Cryopreservation methods for the whole testis have been developed in medaka [51]. The combined use of testicular cryopreservation and the present approach for testicular tissue transplantation using adult recipients and natural mating may make it possible to shorten the time for recovery of larger numbers of offspring from cryopreserved testes compared to artificial insemination using cryopreserved sperm or injection of germ cells into larvae. In our IHC analysis, we observed GFP-positive spermatogonia (Fig. 4c). In medaka, it takes at least 5 days for spermatogonia to develop into spermatids and approximately 1 week for the spermatids to metamorphose into spermatozoa [52, 53]. We mated each recipient used in the analysis here with three d-rR females for 2–3 weeks. Therefore, spermatogenesis in the donor-derived testis had sufficient time to complete at least one cycle of maturation before the mating analysis (Table 4). Our results suggest that the allografted germ cells proliferated in the recipient testis, allowing the recipient males to produce donor-derived offspring over a prolonged period (13–15 weeks). The rate of success for functional engraftment was approximately 30% in the present study; it will be necessary to improve this success rate to enable development of a simple, fast, and effective approach for testicular transplantation into adult recipient fish. It should also be noted that the present method requires the separation of donor-derived and recipient-derived offspring.

Conclusions

We demonstrated the feasibility of allografting testicular tissue into immunocompetent recipients whose genetic background was distinctly different to those of the donors; functional engraftment was achieved after partial castration of the recipient without use of immunosuppressive treatments or chemical castration of the recipient. Further studies are required to improve our understanding of the immunological responses after testicular transplantation, and the results of such studies will be of value for aquaculture.
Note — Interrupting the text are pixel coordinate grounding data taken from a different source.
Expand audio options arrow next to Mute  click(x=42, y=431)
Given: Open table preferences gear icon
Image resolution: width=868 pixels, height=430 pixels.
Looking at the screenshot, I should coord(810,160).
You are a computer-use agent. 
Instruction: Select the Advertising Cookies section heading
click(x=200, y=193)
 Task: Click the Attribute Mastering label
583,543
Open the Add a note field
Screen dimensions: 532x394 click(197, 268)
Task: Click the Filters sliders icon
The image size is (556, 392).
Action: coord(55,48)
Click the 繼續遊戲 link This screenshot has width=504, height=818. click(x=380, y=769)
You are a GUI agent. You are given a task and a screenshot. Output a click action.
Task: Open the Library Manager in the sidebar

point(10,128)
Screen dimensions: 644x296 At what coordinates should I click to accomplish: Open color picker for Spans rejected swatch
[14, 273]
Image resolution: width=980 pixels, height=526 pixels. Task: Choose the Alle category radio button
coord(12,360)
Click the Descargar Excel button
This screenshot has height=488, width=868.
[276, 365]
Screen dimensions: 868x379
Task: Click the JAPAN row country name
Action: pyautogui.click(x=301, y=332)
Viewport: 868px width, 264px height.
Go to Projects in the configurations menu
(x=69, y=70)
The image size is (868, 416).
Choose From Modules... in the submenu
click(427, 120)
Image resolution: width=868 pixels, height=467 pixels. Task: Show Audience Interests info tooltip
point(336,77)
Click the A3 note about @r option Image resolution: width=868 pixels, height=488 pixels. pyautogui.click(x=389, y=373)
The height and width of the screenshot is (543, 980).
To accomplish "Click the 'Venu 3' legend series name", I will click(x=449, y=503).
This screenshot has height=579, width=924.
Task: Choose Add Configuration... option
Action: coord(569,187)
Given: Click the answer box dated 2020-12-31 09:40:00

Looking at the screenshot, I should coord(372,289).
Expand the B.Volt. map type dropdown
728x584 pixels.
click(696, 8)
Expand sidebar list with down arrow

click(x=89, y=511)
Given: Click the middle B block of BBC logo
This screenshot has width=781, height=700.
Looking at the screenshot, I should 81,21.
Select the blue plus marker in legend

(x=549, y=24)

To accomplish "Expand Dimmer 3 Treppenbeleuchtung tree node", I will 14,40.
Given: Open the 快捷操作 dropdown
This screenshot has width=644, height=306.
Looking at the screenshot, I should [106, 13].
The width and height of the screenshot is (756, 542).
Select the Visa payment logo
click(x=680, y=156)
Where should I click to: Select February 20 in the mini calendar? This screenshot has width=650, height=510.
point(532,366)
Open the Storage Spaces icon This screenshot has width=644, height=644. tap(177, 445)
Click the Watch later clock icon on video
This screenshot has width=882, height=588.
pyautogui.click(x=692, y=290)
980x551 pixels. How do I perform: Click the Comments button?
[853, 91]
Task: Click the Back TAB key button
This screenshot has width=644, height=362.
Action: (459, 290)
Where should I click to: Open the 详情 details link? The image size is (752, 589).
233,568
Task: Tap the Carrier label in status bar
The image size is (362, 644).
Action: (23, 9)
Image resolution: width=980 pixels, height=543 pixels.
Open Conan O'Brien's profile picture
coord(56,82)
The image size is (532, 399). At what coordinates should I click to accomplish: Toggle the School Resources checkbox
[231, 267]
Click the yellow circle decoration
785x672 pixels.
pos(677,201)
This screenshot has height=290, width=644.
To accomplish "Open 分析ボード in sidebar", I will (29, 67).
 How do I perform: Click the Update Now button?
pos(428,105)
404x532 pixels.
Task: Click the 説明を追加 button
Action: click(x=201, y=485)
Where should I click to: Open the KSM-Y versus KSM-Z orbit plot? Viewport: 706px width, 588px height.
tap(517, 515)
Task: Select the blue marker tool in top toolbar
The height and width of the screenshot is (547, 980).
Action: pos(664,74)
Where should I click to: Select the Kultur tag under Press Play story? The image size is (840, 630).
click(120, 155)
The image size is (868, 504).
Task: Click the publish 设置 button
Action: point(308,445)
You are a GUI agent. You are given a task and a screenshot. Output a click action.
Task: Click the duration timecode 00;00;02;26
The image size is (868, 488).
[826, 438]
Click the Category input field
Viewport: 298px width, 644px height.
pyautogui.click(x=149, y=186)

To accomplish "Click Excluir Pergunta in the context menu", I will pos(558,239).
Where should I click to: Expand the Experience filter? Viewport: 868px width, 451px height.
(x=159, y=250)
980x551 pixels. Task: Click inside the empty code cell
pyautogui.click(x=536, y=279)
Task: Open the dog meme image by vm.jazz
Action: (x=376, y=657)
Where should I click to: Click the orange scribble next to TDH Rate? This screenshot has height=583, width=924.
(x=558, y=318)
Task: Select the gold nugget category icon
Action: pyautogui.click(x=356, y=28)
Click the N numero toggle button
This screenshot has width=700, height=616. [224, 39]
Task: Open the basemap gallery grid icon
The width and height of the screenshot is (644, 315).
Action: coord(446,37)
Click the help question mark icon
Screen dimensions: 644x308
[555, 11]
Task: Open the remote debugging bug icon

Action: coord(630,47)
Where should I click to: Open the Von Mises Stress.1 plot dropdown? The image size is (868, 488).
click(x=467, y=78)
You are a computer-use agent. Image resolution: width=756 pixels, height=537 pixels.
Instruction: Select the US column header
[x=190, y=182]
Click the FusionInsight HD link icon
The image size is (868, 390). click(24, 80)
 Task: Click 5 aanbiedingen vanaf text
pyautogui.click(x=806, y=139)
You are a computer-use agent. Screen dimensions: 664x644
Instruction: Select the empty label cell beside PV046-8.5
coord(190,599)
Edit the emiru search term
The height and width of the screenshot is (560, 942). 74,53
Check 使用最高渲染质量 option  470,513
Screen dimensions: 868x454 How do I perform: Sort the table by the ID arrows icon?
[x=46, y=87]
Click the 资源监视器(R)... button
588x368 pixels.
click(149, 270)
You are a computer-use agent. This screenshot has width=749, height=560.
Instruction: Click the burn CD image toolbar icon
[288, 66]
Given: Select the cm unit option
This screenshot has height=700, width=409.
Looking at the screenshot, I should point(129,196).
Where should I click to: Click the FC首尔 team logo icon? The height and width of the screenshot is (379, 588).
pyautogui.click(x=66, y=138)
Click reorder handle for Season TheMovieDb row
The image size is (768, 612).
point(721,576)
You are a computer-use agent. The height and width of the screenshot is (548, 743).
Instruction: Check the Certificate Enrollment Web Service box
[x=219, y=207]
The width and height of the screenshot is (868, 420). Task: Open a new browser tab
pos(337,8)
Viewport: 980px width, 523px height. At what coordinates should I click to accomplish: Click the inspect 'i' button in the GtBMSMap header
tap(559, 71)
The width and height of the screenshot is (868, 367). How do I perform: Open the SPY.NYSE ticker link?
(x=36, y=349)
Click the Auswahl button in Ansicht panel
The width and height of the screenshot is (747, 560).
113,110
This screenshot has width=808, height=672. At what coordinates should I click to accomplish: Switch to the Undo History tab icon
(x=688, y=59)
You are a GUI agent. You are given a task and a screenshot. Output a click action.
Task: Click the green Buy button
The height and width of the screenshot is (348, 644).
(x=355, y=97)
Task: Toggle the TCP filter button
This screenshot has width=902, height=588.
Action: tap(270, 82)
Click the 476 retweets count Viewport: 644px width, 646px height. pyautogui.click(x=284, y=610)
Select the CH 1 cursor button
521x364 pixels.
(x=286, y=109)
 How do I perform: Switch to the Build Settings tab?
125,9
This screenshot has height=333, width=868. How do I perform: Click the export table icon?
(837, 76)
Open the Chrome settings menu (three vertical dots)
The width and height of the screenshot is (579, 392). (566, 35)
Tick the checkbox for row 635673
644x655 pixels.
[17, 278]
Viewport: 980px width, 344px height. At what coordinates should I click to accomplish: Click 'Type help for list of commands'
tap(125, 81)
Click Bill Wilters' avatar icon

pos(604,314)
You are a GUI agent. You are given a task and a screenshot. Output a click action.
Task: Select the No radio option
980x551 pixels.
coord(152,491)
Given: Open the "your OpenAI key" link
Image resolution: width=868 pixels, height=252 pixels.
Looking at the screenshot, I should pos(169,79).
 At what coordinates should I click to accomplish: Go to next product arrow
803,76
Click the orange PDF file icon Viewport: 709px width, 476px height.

Additional file1: Figure S1. The protein level of GFP in the germ cells is relatively low compared to that of the surrounding somatic cells. (a, b) Representative images from the IHC analysis using an anti-GFP antibody visualized by DAB staining (a) or fluorescent detection (b). (a) Left panel shows an image of the testis that consistently expressed GFP with beta-actin (actb-GFP hetero). Right panel shows an image of the testis of d-rR (recipient) strain. Scale bar, 100 μm. (b) Upper and lower panels show an image of actb-GFP hetero and d-rR testis, respectively. Left and middle panels show images of DAPI (blue) and GFP (green), respectively, in the same section; right panel shows the merged image. The GFP signal in germ cells was faint in the fluorescent observation. Scale bar, 50 μm.